I’ve read a few articles recently that have discussed the idea of this pandemic being some form of a reset, and others touting an economic equalizer. I’m not sure about an equalizer but if there is anything I have learned in all my years of living it’s that through trials and tribulations come the greatest opportunities for growth and improvement. The Covid-19 disease has already and will continue to change the world as we know it.
Will this be a difficult time for many? Undoubtedly. Everyone will be affected by this in some form or another, if they haven’t already. You can’t have 3.28 million people in America file for unemployment benefits in one week without it having ripple effects. Bloomberg news reported that the number filing for unemployment in Norway jumped 350% and the unemployment rate shot up to 10.4%. This is all in the past two weeks! This is just the beginning and the road ahead will be full of potholes and obstacles for many of us.
Does this mean that everything is gloom and doom from here on out? No of course not. There will be a turning point and things will eventually get better. I’m a believer in the future of the United States of America. I’m also a believer in the future of our world and all of it’s beautiful countries and peoples. Hell, I’m a believer in the human spirit in general, and most of all I’m a believer in human ingenuity. Don’t ever bet against people and their ability to overcome obstacles that stand in their way.

● **Data supplied**
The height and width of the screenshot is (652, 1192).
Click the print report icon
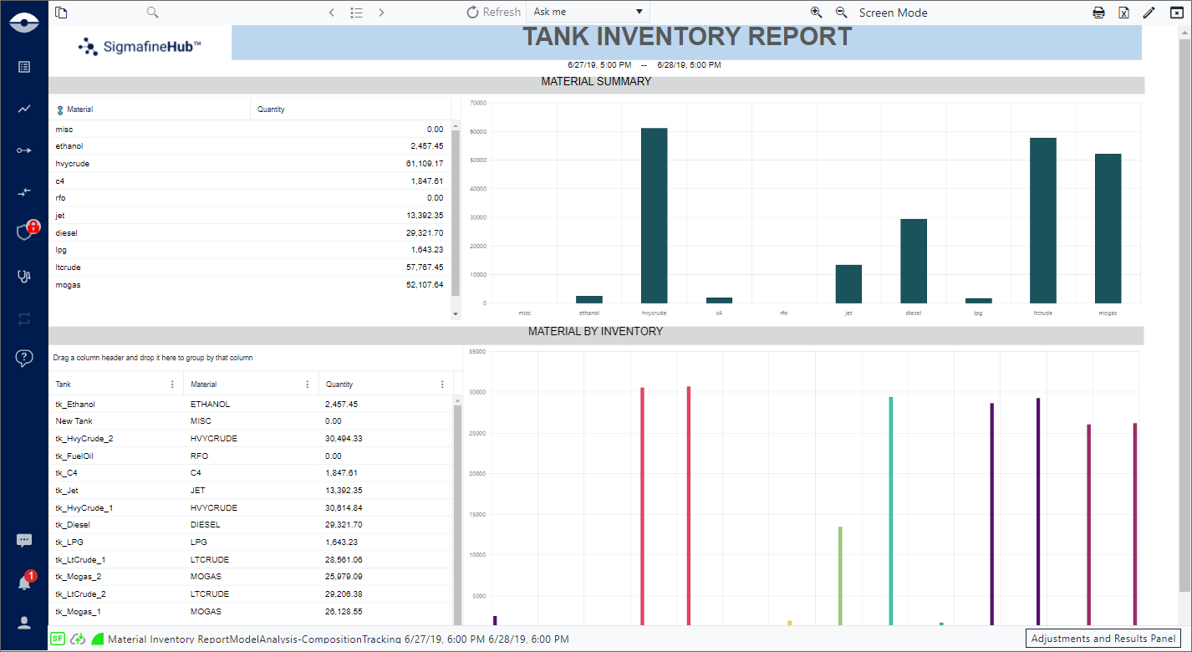1098,13
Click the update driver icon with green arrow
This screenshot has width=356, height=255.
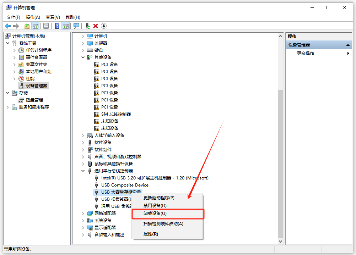coord(88,26)
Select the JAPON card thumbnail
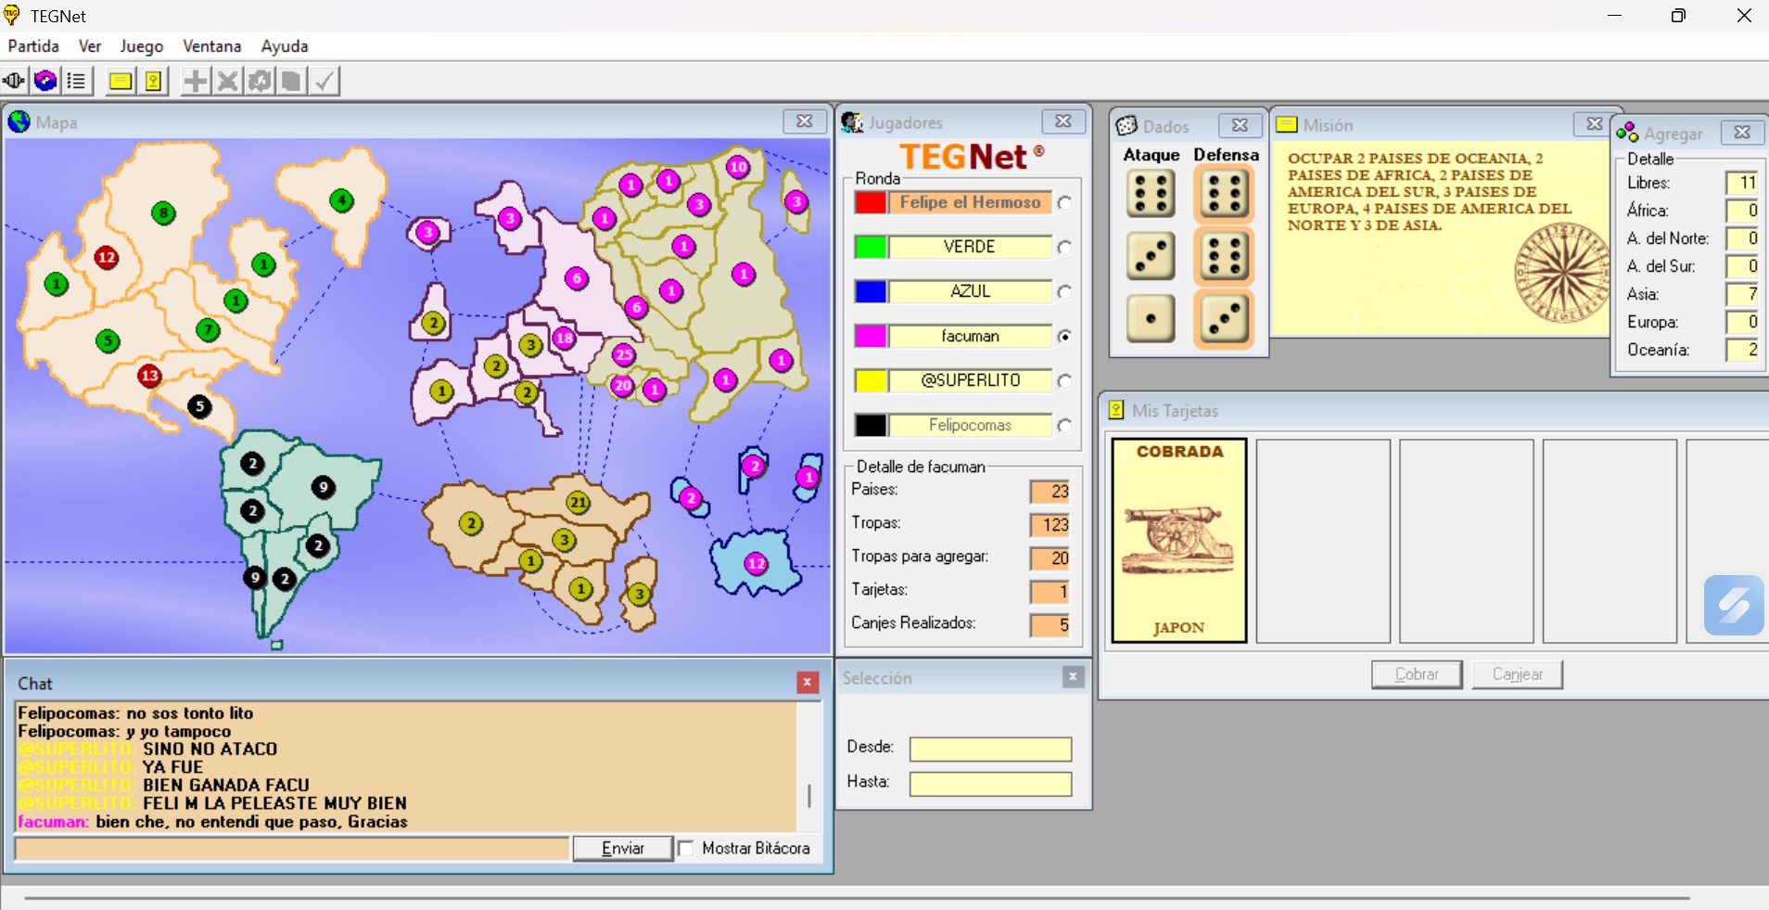The height and width of the screenshot is (910, 1769). (x=1178, y=541)
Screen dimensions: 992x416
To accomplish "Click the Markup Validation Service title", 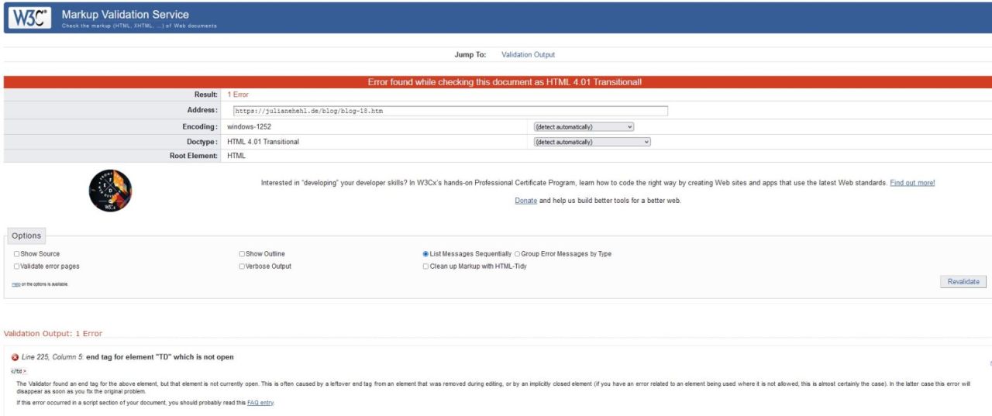I will click(125, 14).
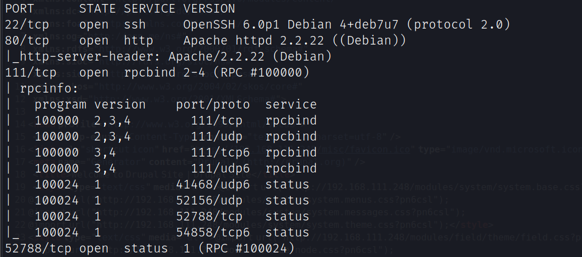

● **Task to complete**
Reproduce word for word the passage of the pandemic text between "Will this be" and "many of us.", inclusive.

● **Exercise response**
Will this be a difficult time for many? Undoubtedly. Everyone will be affected by this in some form or another, if they haven’t already. You can’t have 3.28 million people in America file for unemployment benefits in one week without it having ripple effects. Bloomberg news reported that the number filing for unemployment in Norway jumped 350% and the unemployment rate shot up to 10.4%. This is all in the past two weeks! This is just the beginning and the road ahead will be full of potholes and obstacles for many of us.